----- Given records

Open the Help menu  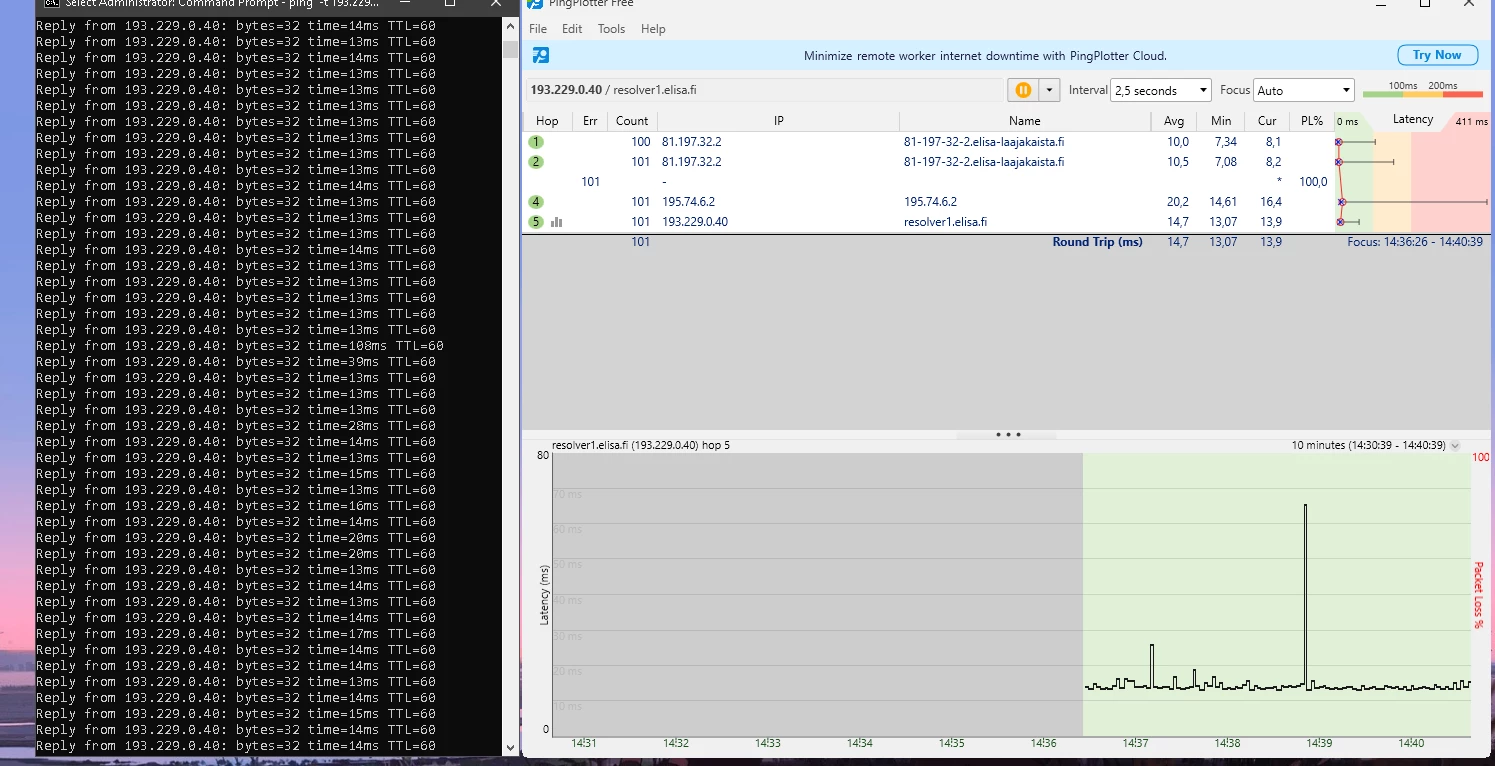653,29
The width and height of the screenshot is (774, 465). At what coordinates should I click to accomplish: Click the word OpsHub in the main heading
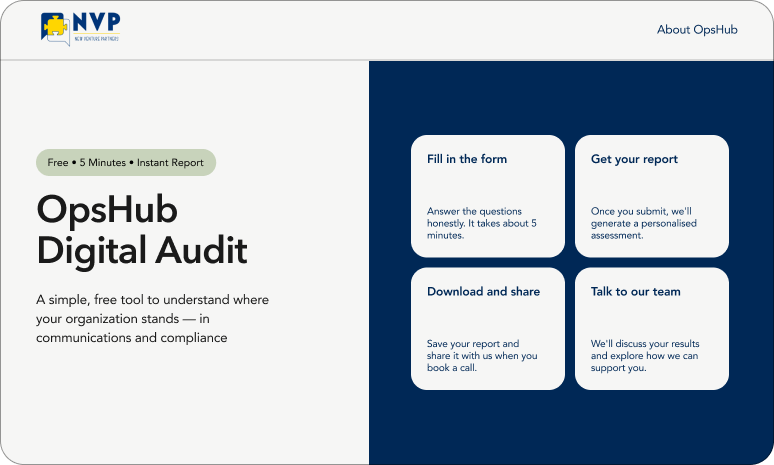(106, 211)
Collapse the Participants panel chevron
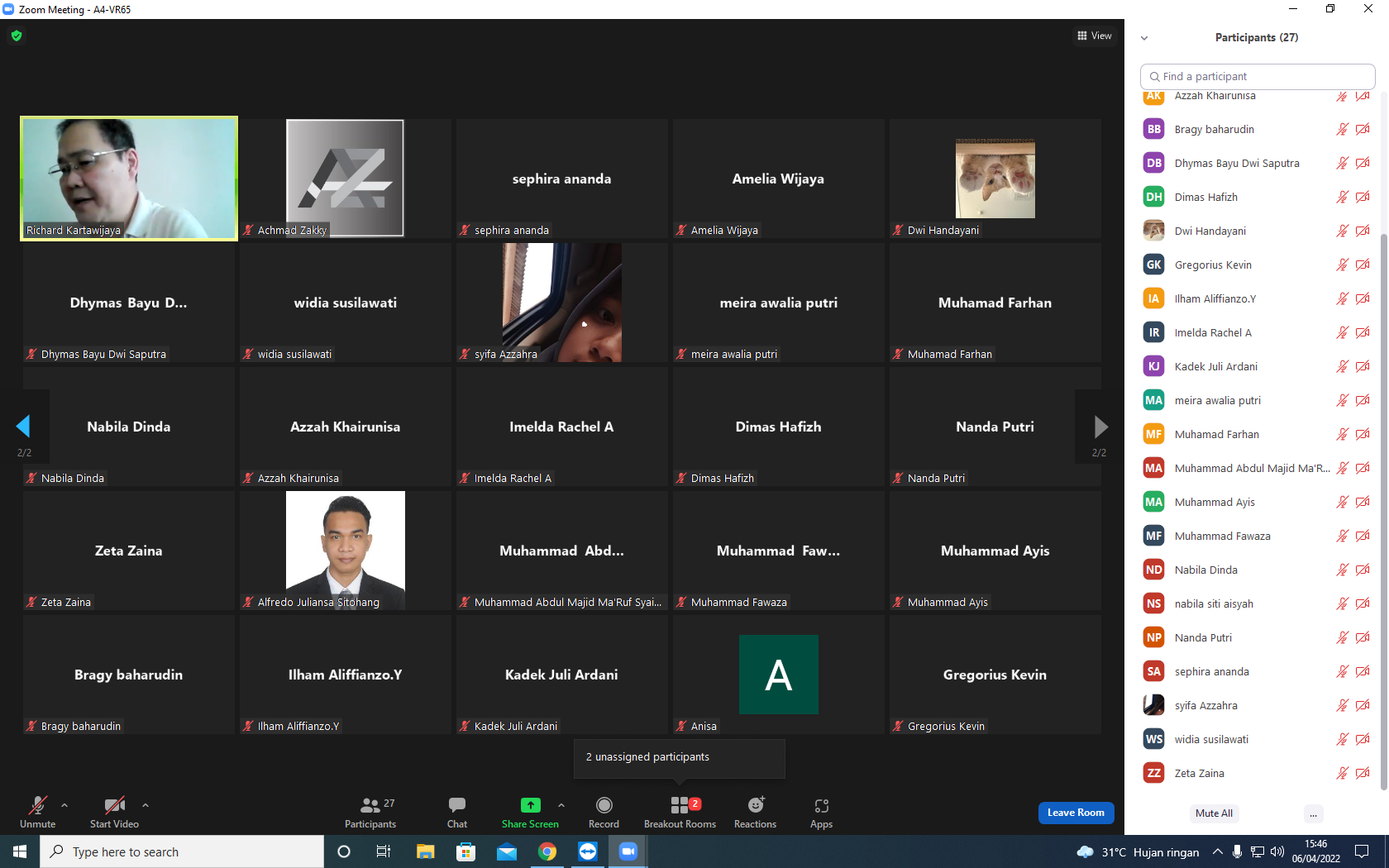 [x=1144, y=38]
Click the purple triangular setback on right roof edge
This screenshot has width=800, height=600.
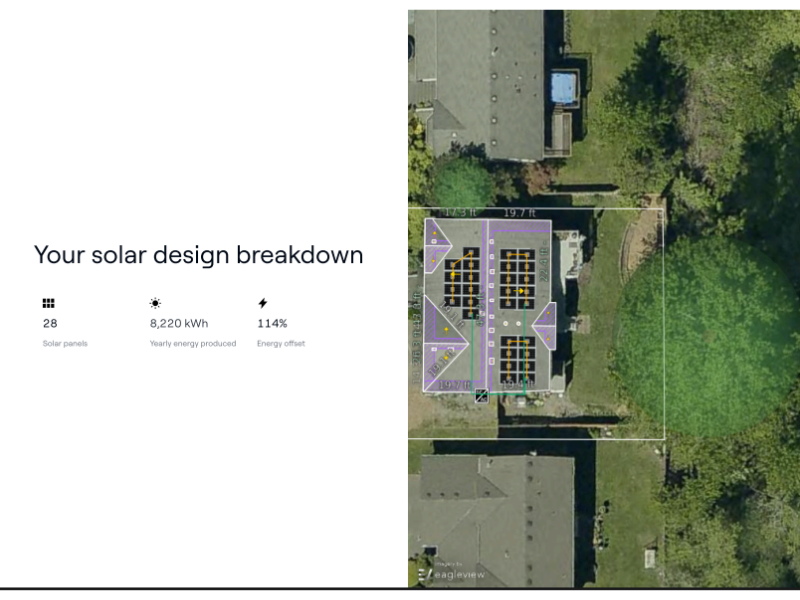pos(547,327)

----------

## Problem
State how many lines of the entries above contain the string "screenshot", matching case exactly. Give only the number.

## Output for this task
2